Stored data entries —
- Opening Delimiter -

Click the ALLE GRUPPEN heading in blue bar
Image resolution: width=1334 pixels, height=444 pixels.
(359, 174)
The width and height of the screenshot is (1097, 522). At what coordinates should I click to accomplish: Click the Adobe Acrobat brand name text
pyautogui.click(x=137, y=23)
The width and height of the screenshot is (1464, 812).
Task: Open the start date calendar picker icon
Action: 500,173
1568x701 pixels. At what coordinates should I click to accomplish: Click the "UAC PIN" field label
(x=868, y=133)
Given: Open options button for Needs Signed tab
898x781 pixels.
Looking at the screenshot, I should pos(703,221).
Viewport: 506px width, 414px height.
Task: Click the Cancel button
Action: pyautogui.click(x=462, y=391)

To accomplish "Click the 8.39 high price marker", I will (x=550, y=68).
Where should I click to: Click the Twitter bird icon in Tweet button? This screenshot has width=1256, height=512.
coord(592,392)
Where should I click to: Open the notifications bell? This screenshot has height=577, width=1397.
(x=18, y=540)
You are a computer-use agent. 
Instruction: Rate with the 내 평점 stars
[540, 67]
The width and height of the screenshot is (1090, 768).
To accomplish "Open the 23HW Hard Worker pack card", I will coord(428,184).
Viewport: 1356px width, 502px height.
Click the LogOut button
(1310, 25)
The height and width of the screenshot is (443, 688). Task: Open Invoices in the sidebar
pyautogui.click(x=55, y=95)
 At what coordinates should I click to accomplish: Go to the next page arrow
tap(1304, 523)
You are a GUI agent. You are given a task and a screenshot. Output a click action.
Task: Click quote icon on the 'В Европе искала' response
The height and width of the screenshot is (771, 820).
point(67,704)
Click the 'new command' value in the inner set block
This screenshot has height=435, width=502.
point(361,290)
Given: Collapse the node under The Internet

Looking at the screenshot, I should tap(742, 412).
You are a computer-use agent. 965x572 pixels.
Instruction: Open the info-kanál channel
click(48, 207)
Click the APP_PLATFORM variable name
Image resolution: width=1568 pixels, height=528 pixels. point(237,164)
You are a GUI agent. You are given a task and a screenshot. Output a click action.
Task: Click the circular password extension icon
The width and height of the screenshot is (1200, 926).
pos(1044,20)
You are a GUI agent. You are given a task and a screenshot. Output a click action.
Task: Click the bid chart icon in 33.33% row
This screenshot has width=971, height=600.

- Closing Delimiter -

How to complete this task —
Retype exactly, please, each line from the line that contains "Instruction: Rate with the 내 평점 stars" through the last line of the entries above, with nothing added.

Response box —
Instruction: Rate with the 내 평점 stars
[540, 67]
The width and height of the screenshot is (1090, 768).
To accomplish "Open the 23HW Hard Worker pack card", I will coord(428,184).
Viewport: 1356px width, 502px height.
Click the LogOut button
(1310, 25)
The height and width of the screenshot is (443, 688). Task: Open Invoices in the sidebar
pyautogui.click(x=55, y=95)
 At what coordinates should I click to accomplish: Go to the next page arrow
tap(1304, 523)
You are a GUI agent. You are given a task and a screenshot. Output a click action.
Task: Click quote icon on the 'В Европе искала' response
The height and width of the screenshot is (771, 820).
point(67,704)
Click the 'new command' value in the inner set block
This screenshot has height=435, width=502.
point(361,290)
Given: Collapse the node under The Internet

Looking at the screenshot, I should tap(742, 412).
You are a computer-use agent. 965x572 pixels.
Instruction: Open the info-kanál channel
click(48, 207)
Click the APP_PLATFORM variable name
Image resolution: width=1568 pixels, height=528 pixels. point(237,164)
You are a GUI agent. You are given a task and a screenshot. Output a click action.
Task: Click the circular password extension icon
The width and height of the screenshot is (1200, 926).
pos(1044,20)
You are a GUI agent. You are given a task and a screenshot. Output a click action.
Task: Click the bid chart icon in 33.33% row
This screenshot has width=971, height=600.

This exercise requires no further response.